After playing an illegal arms dealer in Race 3, veteran actor Anil Kapoor will now be seen playing the role of a father in Fanney Khan which hit the theatres on Friday. The movie also brings back Aishwarya Rai Bachchan in a glamorous role after her guest appearance in Ae Dil Hai Mushkil. She plays a singing sensation in the film and has been paired opposite the National award-winning actor Rajkummar Rao, who is playing her love interest.
Film critics have watched Fanney Khan and have been sharing their reviews about every aspect of the film like performances, storytelling, screenplay, direction and whether it would appeal to the audience. However, it does looks like the emotional musical drama has managed to strike the right chords but with certain shortcomings.
Fanney Khan revolves around a father who struggles hard to make his daughter a singing sensation. Anil Kapoor plays Fanney Khan, who was once an aspirational singer but ends up being an entertainer only in his locality. However, he dreams of making his daughter a singer and as seen in the trailer, the father is seen saving money from his everyday income to make a music album for his daughter.
The movie marks the first association of Anil Kapoor, Rakeysh Omprakash Mehra and Bhushan Kumar as producers and is also Atul Manjrekar's debut film as director. It has been nearly 17 years since Anil Kapoor and Aishwarya Rai Bachchan came together for a film.
While fans are having a difficult time to decide between Fanney Khan, Mulk and Karwaan, check out the reviews from media organizations.
The Times Of India: "Overall, 'Fanney Khan' is a star studded musical that starts on a high note and has its moments of glory. It shows how parents live their dreams through children. It does strike a few wrong chords to culminate into an emotional yet convenient climax.
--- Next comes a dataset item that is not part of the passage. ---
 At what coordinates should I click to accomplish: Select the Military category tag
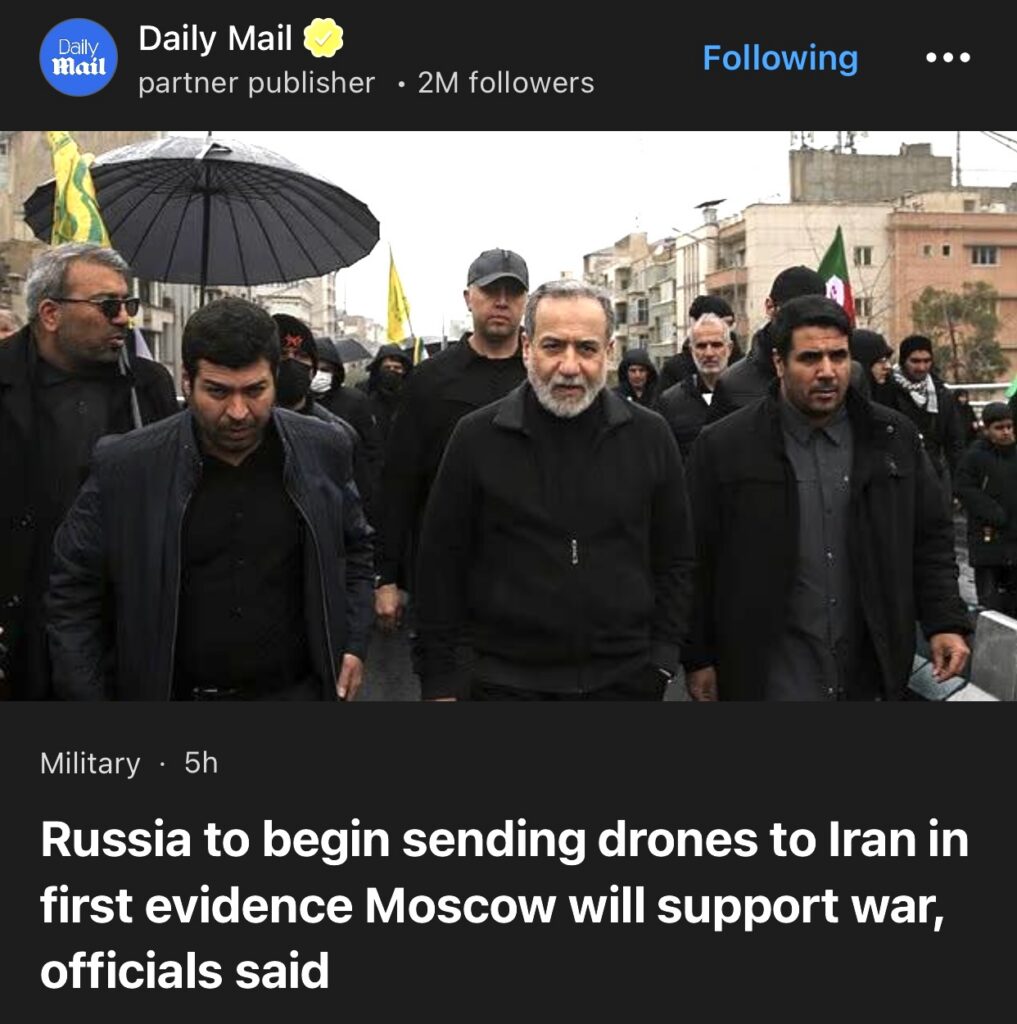tap(90, 763)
However, the showstopper is clearly Anil Kapoor with a knockout performance that makes 'Fanney Khan' worth a watch."
Scroll.in: "Casting is the real winner in Fanney Khan. The actors help the movie navigate the implausibility at the heart of the plot and its facile critique of a music industry in which talent is worthy of being recognised only if it is televised."
Live Mint: "Fanney Khan is a well-meaning feint at the issue of body-shaming and an exhortation to not give up on one's dreams. Yet, it also shows the yawning chasm between intent and execution into which so many Hindi films fall."
First Post: "A weak script with some directing inconsistencies, Fanney Khan had room to be an enjoyable comedy or sa,tire. Instead it careened towards over-the-top melodrama with debatable messaging."